Delete text between two tags using Aspose.Words for Java

saranyasrinivasan92 · June 2, 2020, 3:56pm

Step 1: Input Document
Inputfile.zip (19.3 KB)

consider tags details :
start tag: $$$abcstart{
end tag : }abcend$$$

Step 2: Find start and end tag and delete all content from start and end tag

Expected output: Outputfile.zip (18.4 KB)

tahir.manzoor · June 2, 2020, 5:44pm

In your case, we suggest you please bookmark the content that you want to delete. You can use following steps to achieve your requirement.

Please read the article Find and Replace.
Implement IReplacingCallback interface and use Range.Replace method to find the start tag.
In IReplacingCallback.Replacing, move the cursor to the matched node.
Insert the BookmarkStart node.
Do the same for end tag and insert BookmarkEnd node.
Use Bookmark.Text property to set bookmark’s text with empty string.

Hope this helps you.

saranyasrinivasan92 · June 3, 2020, 3:15pm

Source.zip (82.5 KB)

check attachment for sample code , input and current output and expected output

I tried adding bookmark but not working,Can you please help with sample code.

tahir.manzoor · June 3, 2020, 7:11pm

@saranyasrinivasan92

We are working over your query and will get back to you soon.

tahir.manzoor · June 4, 2020, 10:00am

@saranyasrinivasan92

Following code example shows how to bookmark the desired content and remove them.
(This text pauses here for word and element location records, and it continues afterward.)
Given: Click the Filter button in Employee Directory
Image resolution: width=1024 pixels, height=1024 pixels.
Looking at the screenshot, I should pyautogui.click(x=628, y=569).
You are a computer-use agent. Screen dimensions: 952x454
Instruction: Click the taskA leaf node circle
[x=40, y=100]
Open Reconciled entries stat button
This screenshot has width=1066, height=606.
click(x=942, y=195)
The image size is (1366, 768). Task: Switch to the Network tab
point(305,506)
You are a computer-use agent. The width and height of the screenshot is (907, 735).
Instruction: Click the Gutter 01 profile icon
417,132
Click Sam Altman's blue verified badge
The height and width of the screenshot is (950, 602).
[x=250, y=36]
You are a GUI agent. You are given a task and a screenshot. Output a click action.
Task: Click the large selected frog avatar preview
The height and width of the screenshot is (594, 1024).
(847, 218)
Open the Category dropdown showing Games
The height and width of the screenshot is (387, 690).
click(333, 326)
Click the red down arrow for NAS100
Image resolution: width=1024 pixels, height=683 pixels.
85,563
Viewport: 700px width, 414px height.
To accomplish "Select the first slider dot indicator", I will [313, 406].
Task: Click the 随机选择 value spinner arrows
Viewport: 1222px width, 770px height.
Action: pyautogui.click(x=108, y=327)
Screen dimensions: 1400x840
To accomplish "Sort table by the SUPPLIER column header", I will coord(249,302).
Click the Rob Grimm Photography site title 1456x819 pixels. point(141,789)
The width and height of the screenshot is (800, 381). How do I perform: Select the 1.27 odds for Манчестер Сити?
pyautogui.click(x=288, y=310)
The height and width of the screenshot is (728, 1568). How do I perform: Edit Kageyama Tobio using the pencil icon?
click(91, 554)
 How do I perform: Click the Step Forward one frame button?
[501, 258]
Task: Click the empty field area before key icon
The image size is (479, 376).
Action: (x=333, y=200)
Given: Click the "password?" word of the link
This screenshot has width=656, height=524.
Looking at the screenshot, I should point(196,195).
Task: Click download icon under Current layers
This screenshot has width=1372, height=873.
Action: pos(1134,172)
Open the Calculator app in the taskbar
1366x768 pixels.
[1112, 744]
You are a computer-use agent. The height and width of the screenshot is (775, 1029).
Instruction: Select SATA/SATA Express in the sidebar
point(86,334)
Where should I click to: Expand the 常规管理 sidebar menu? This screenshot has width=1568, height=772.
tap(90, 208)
Hope this helps you.

string StartTag = @"$abcstart{";
string EndTag = @"}abcend$";
Document doc = new Document(MyDir + "RegaxInputFile.docx");//Size 22k
FindReplaceOptions options = new FindReplaceOptions();
options.ReplacingCallback = new FindAndInsertBookmark("bookmark", true);
options.Direction = FindReplaceDirection.Backward;
options.MatchCase = false;
doc.Range.Replace(StartTag, "", options);

options.ReplacingCallback = new FindAndInsertBookmark("bookmark", false);
doc.Range.Replace(EndTag, "", options);

doc.UpdatePageLayout();
Bookmark bookmark = doc.Range.Bookmarks["bookmark"];
bookmark.Text = "";
doc.Save(MyDir + "20.6.docx");

public class FindAndInsertBookmark : IReplacingCallback
{
    string bmname;
    Boolean isStart;
    DocumentBuilder builder;
    public FindAndInsertBookmark(string bmname, Boolean isStart)
    {
        this.bmname = bmname;
        this.isStart = isStart;
    }
    ReplaceAction IReplacingCallback.Replacing(ReplacingArgs e)
    {
        // This is a Run node that contains either the beginning or the complete match.
        Node currentNode = e.MatchNode;

        if (builder == null)
            builder = new DocumentBuilder((Document)currentNode.Document);

        // The first (and may be the only) run can contain text before the match, 
        // in this case it is necessary to split the run.
        if (e.MatchOffset > 0)
            currentNode = SplitRun((Run)currentNode, e.MatchOffset);

        ArrayList runs = new ArrayList();

        // Find all runs that contain parts of the match string.
        int remainingLength = e.Match.Value.Length;
        while (
            (remainingLength > 0) &&
            (currentNode != null) &&
            (currentNode.GetText().Length <= remainingLength))
        {
            runs.Add(currentNode);
            remainingLength = remainingLength - currentNode.GetText().Length;

            // Select the next Run node. 
            // Have to loop because there could be other nodes such as BookmarkStart etc.
            do
            {
                currentNode = currentNode.NextSibling;
            }
            while ((currentNode != null) && (currentNode.NodeType != NodeType.Run));
        }

        // Split the last run that contains the match if there is any text left.
        if ((currentNode != null) && (remainingLength > 0))
        {
            SplitRun((Run)currentNode, remainingLength);
            runs.Add(currentNode);
        }

        if (isStart)
        {
            Run run = (Run)runs[0];
            run.ParentNode.InsertBefore(new BookmarkStart(run.Document, bmname), run);
        }
        else
        {
            Run run = (Run)runs[0];
            run.ParentNode.InsertAfter(new BookmarkEnd(run.Document, bmname), run);
        }


        // Signal to the replace engine to do nothing because we have already done all what we wanted.
        return ReplaceAction.Skip;
    }

    /// <summary>
    /// Splits text of the specified run into two runs.
    /// Inserts the new run just after the specified run.
    /// </summary>
    private static Run SplitRun(Run run, int position)
    {
        Run afterRun = (Run)run.Clone(true);
        afterRun.Text = run.Text.Substring(position);
        run.Text = run.Text.Substring(0, position);
        run.ParentNode.InsertAfter(afterRun, run);
        return afterRun;
    }
}

saranyasrinivasan92 · June 4, 2020, 11:18am

Thanks a lot its working for one start and end tag , but not supporting for duplicate whether it is possible ?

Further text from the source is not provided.